In separate rulings that haven’t been announced, the Commerce Department gave Pioneer Natural Resources Co. and Enterprise Products Partners LP permission to ship a type of ultralight oil known as condensate to foreign buyers. The buyers could turn the oil into gasoline, jet fuel and diesel.
The shipments could begin as soon as August and are likely to be small, people familiar with the matter said. It isn’t clear how much oil the two companies are allowed to export under the rulings, which were issued since the start of this year. The Commerce Department’s Bureau of Industry and Security approved the moves using a process known as a private ruling.
For now, the rulings apply narrowly to the two companies, which said they sought permission to export processed condensate from south Texas’ Eagle Ford Shale formation. The government’s approval is likely to encourage similar requests from other companies, and the Commerce Department is working on industrywide guidelines that could make it even easier for companies to sell U.S. oil abroad.
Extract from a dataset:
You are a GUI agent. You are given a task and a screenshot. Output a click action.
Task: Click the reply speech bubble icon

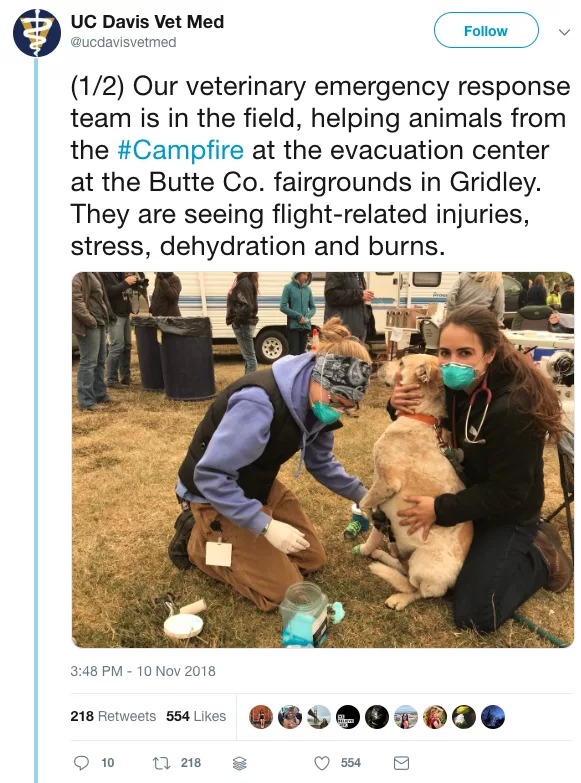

Again, it will take an act of Congress to move the outward flow of unrefined oil products anywhere beyond a very small trickle, but I’m glad to see the Obama administration actually follow through somewhat on its stated promise to free up U.S exports — and one which, however infinitesimally at this stage, could boost our wealth- and job-creating capabilities. The specific approval the administration just granted is for a unique type of ultralight oil called condensate, of which we have fairly suddenly found ourselves with a huge glut because of the shale revolution, but hey, it can still be turned into gasoline abroad. That’s a good thing, because while opponents of lifting the crude oil export ban often argue that doing so will push the prices that U.S. consumers pay at the pump higher, the reality is that releasing more supply into the global market could actually exert downward pressure on those prices (Americans basically pay the global market rate for gasoline and refined products, and keeping U.S. crude prices artificially low effectively acts as a subsidy for U.S. refiners while producers are disincentivized from bothering to drill in the first place). If this condensate export approval can lead by example on that front, then all the better for the entire crude-oil export debate.